Thursday, July 30th, 2009

marykayimgWe must have a theme, a goal, a purpose in our lives. If you don’t know where you’re aiming, you don’t have a goal. My goal is to live my life in such a way that when I die, someone can say, she cared. – Mary Kay Ash

Being the daughter of a Mary Kay senior sales director meant quotes like this were commonly heard in my household. If I was struggling with why I needed to get work done, or the reason behind a task, my mother always reminded me that everything positive we do leads us towards our goals in our lives. She was great with those motivational messages. Not only that, but she always kept multiple goal lists next to her desk, and in turn, I always had them as well (like mother, like daughter). Each list was laid out with 10-15 small goals, and then one large goal at the bottom.

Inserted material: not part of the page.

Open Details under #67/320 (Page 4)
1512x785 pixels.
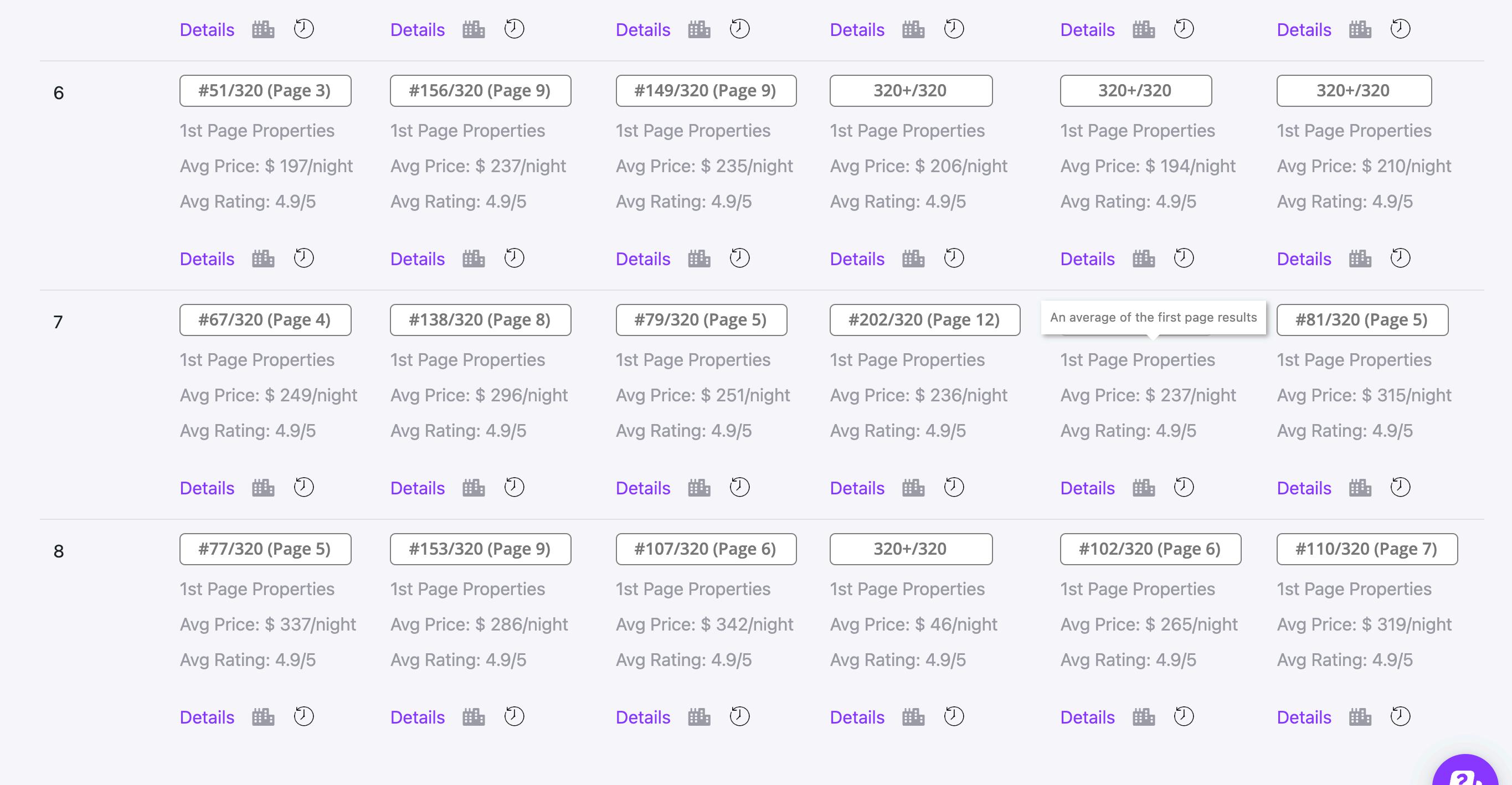pyautogui.click(x=207, y=488)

This goal was something that would take a long time to accomplish (months, years, decades, depending on the list. I had goal lists for soccer, school and personal life. Each one had an ‘ultimate goal’ with lots of little ones above it that would help me get there. Even after I left home, the idea of ‘goal lists’ was ingrained in my brain. I usually had 3-4 at a time, sitting somewhere on my desk throughout college. After college, when I started working for other people, I began to use my lists less and less. My goals just didn’t stay in the forefront of my mind, because I didn’t fully feel like I controlled my job or future. After I got laid off earlier this year, I decided that I didn’t want to be in a place where my goals weren’t important.

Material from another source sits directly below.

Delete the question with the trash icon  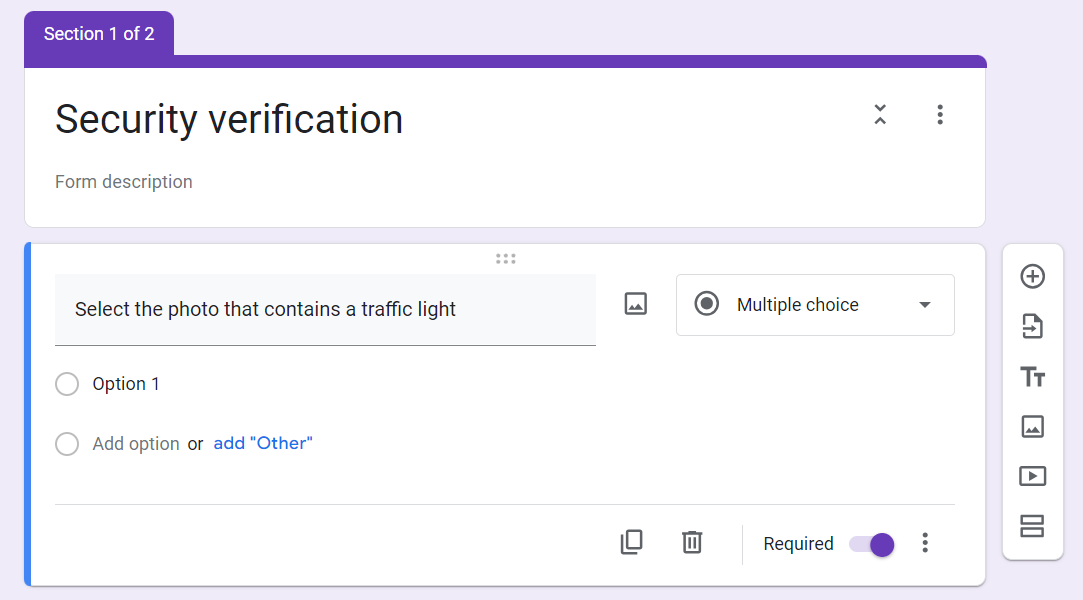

When I told my mom that I didn’t want to take another job working for someone else and wanted to start my own business, she was so excited for me. And of course, reminded me to make my goals list. It changes almost weekly, as I update and achieve goals, so as of today:

A few of my top goals are:

  1. Go to BlogWorld and New Media Expo 2009 with a sponsorship
  2. Have Wright Creativity making me a consistent income ? what I was making in the corporate world by December 2009
  3. Become #1 on the adage power 150 list by my 2 year blog anniversary (July 27, 2010)
  4. Make the OC Metro’s Hot 25 list for 2010
  5. Rescue a greyhound
  6. Purchase a home in Mission Viejo
  7. Get my book, Riding with Lucifer published and on the NYT best sellers list

And the ultimate goal that these are all leading to: Stop working completely by the time my oldest child is 8.

If you notice, as you go down the list, the goals get progressivly larger and more difficult. But, If I do each of the goals above them, then the ones down the list aren’t actually that big. it’s like a snowball effect…the more goals I achieve, the bigger the goals I will be able to achieve.

Do you keep a goals list?

Remember, your goals are your goals. While you may have similar ones as someone else, there is absolutely no way that you will achieve them in the same manner. We all have different processes and ways to get to where we want to go – make sure that you are doing it your way, and you’ll find it much easier.